If you want to sound like you know what you are talking about when you sit down with a construction project manager, demand they use lean construction methods to keep costs down. Just make sure you actually know what you are talking about! In its simplest form, this is ensuring that everyone works together to ensure a quick and effective build.
If you go back to when dirt was dirt, the construction project would start with a designer/architect. When that individual was done with his or her job, it was handed off to the builder. The builder lined up the subcontractors, and they each came in and did their jobs on their schedules. It was a costly way of doing business, which is where lean construction comes into play.
By now, I am sure you realize that every project is different and has its own set of variables. Having said that, things can always be done to ensure a much smoother and more cost-effective build. This starts by having the team work together rather than in individual components that merely hand work off to each other.

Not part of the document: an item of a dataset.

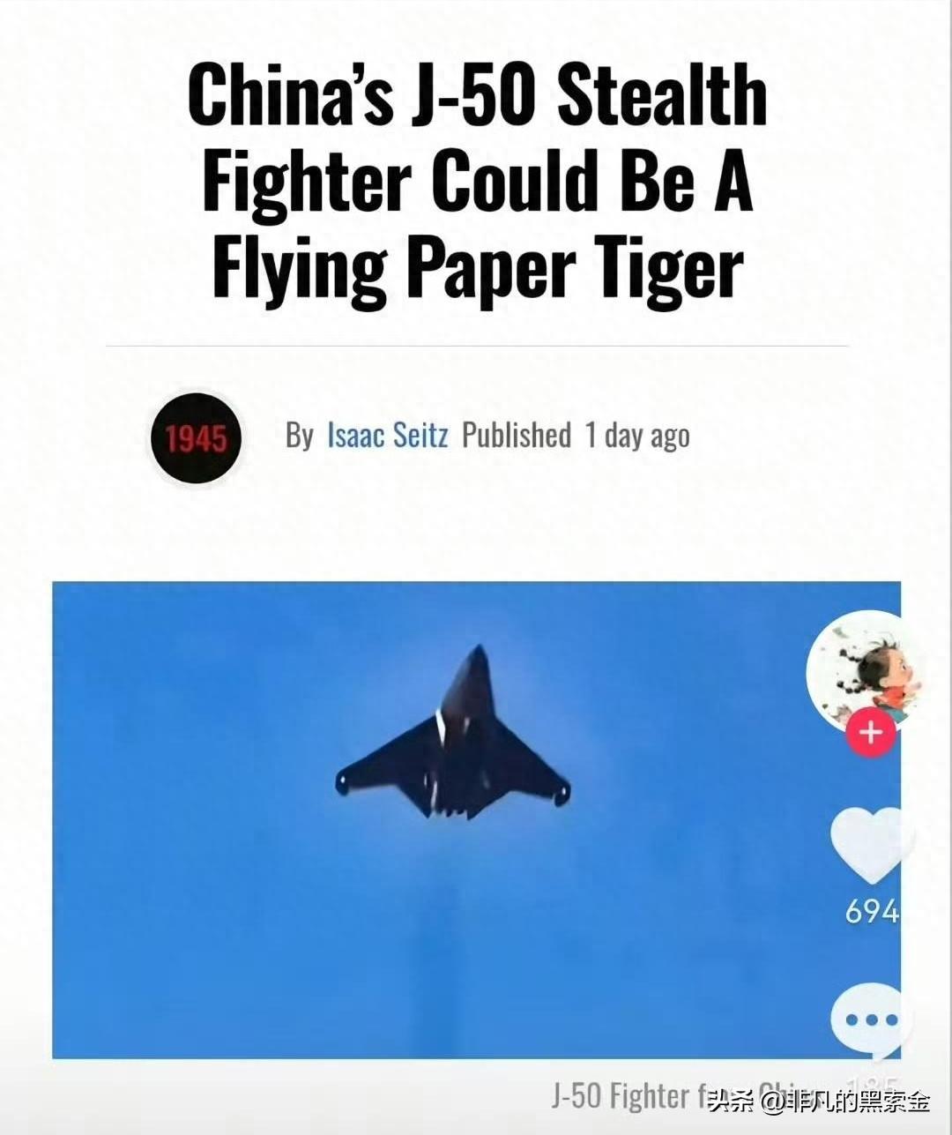
Task: Select the "J-50 Fighter" photo caption
Action: 621,1096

This starts with the initial meeting. The homeowner needs to sit down with the designer to verbalize their vision of how they want the home to come to life. This would be a one-on-one meeting back in the day, but that changes with the lean construction concept. While the builder is not drawing up the plans, they need to know how you see this project coming together. It is also vital that they hear from your mouth what your wants and needs are, as well as you theirs in terms of how the project will move long. They need to know what the most critical aspects of the project are to you, as there may come a time when changes need to be made to the plans. This will give them a much better idea of the ”no-touch” zone as far as you are concerned.
This is also where a residential construction project manager can come into play to help coordinate scheduling and supply delivery. For instance, drywall is not needed to sit outside for weeks when you have not even had the foundation laid. Reducing the stockpile on the site will reduce site logistics issues. When materials are delivered too early that are not needed, all they do is get in the way.

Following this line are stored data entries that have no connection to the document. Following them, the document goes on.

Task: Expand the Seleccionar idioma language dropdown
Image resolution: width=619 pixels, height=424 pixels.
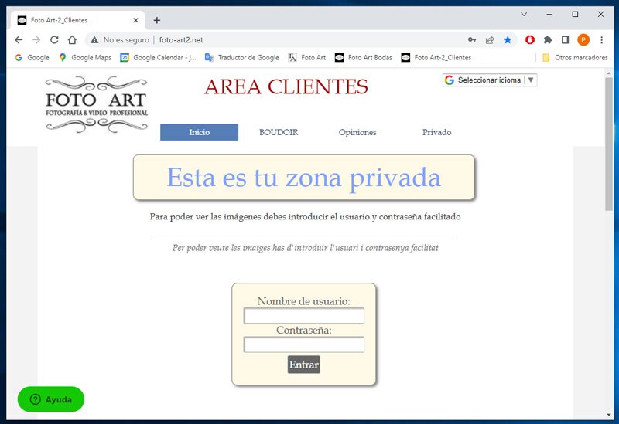Action: (489, 80)
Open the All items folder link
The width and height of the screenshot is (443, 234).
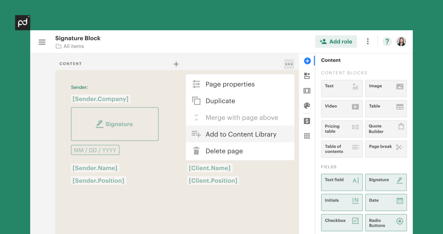(x=74, y=46)
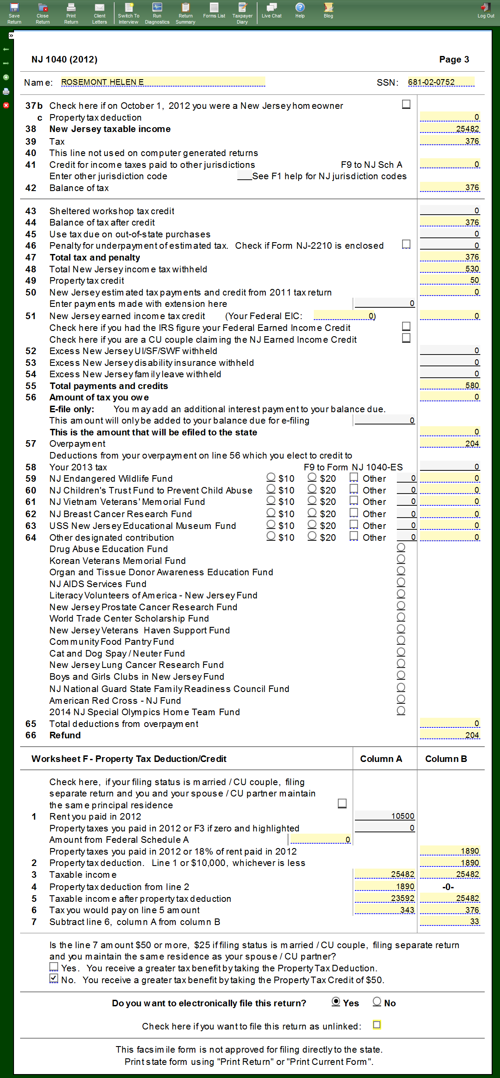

There will also be times when multiple contractors can be working in the same area at the same time, reducing the overall timeline of the project. Seamless scheduling will play a significant role in lean construction to ensure that as different aspects of the build become available for the next stage, the next crew is brought in to begin their work, even though other parts of the home may not be ready yet.

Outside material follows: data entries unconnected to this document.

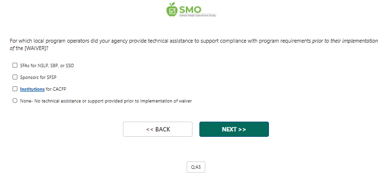Screen dimensions: 387x179
Task: Click the 'School Meals Operations Study' subtitle
Action: point(198,15)
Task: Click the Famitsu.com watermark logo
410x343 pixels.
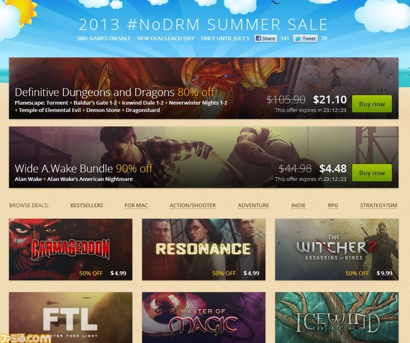Action: 26,338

Lean Construction Checklist
Collaborative Programming – the team agrees on sequencing and scheduling.
Make Ready – every task is completed before moving on to the next task. As mentioned above, this allows other crews to begin their work rather than the entire project being put on hold because of incomplete work.
Production Planning – group meetings to lock in the tasks of the day or week.
Production Management – all progress is monitored and tracked in real time to ensure this project stays on schedule.
Continued Improvement – mistakes will most assuredly be made, but they are learned from and performance improves as we go along so as not to repeat those mistakes and delay the project. Revisions and adjustments are made to keep the project schedule as tight as possible, even when unforeseen events arise.
We have mentioned BIM software before as a tool, and this will also play a major role in keeping the project focused, on schedule, and on budget.